Actor and historian Ian Kelly, author of the internationally acclaimed recent biographies of Giacomo Casanova and Beau Brummell, brings to the Hunterian a full and sexually frank account of the underside of theatrical and demimonde life in 18th-century Europe. Based on unprecedented access to the medical records of Beau Brummell and the files of the Venetian Inquisition, the stories of these two notorious dandy-libertines provide a unique insight into the risks and rewards for the sexually adventuresome of another age.

Making sex electric:  Dr James Graham and his ‘Celestial Bed’

Wednesday 20 May, Lydia Syson

Lydia Syson tells the story of Britain’s first sex guru, Dr Graham, proprietor of the Temple of Health and Hymen.  His unconventional and flamboyant approach to medicine encapsulated the spectacular and erotic Zeitgeist of the late 18th century. Graham’s ‘Celestial Bed’ used electricity, magnetism, mind-altering gases and musical automata to stimulate ecstasy and conception, and his infamous ‘Lecture on Generation’ taught London’s aristocracy to aim for nothing less than the sexual sublime.

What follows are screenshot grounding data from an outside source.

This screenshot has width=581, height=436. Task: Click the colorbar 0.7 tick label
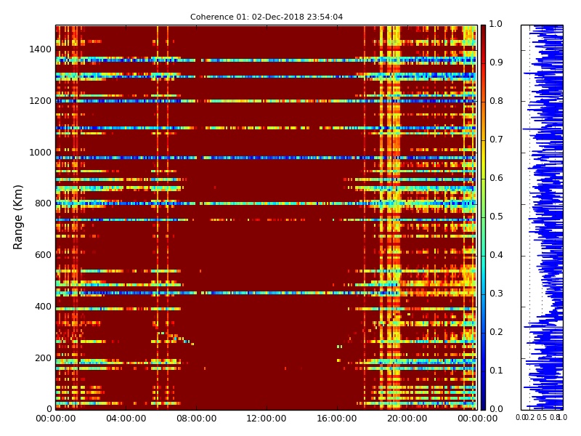click(x=496, y=140)
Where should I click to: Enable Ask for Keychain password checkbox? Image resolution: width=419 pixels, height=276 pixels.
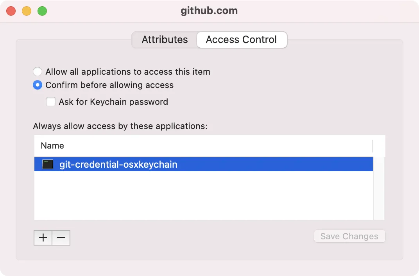51,102
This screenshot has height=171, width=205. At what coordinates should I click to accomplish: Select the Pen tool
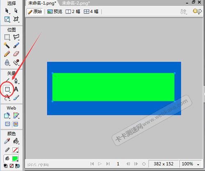16,81
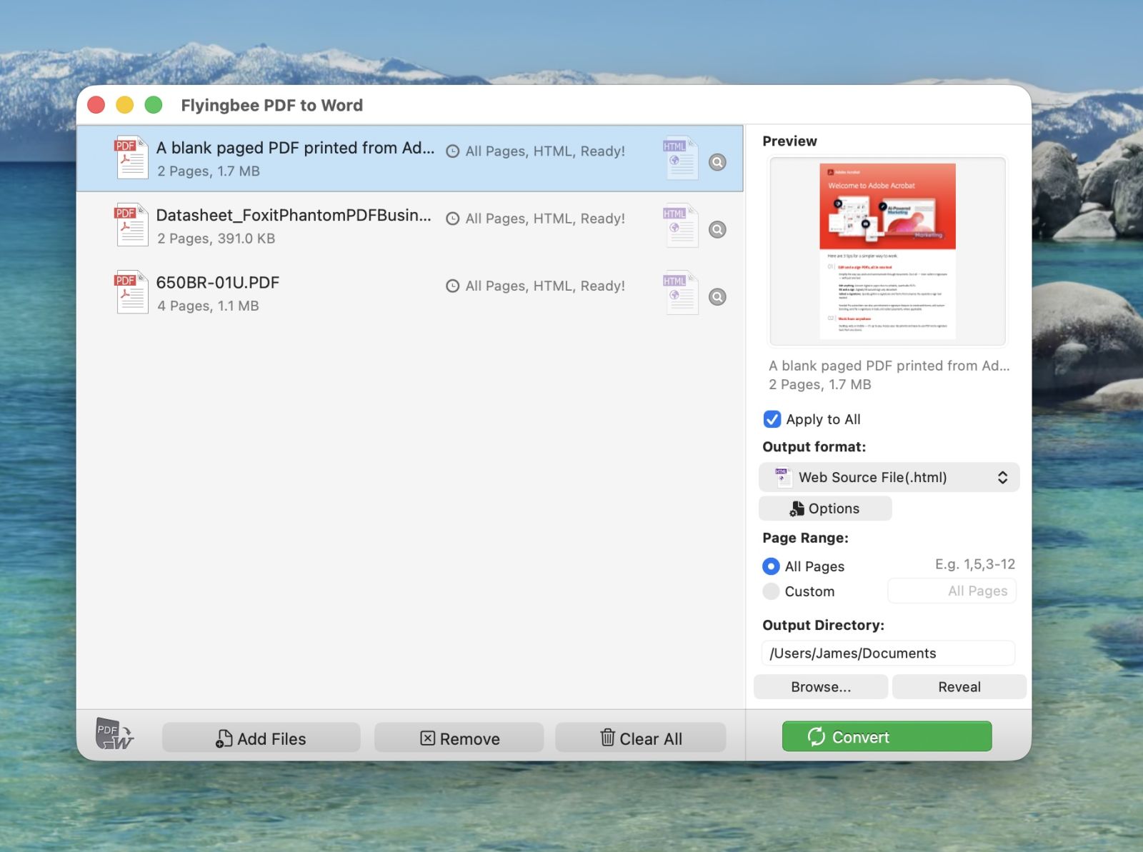Remove the selected file
This screenshot has height=852, width=1143.
tap(459, 738)
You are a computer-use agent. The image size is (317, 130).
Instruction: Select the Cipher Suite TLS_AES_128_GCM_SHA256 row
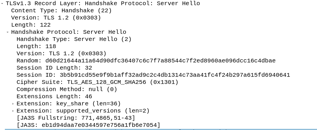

The scandalous Worsleys: sex and celebrity divorce in the 18th century

Thursday 11 June, Hallie Rubenhold

The trial of Maurice George Bisset for ‘criminal conversation’ with Sir Richard Worsley’s wife made headline news in 1782 when details of their private sexual arrangements were revealed. More surprising still were the suggestions that Bisset had been only one of 27 lovers enjoyed by Lady Worsley. Hallie Rubenhold, the author of Lady Worsley’s Whim, discusses the subject of her recent book.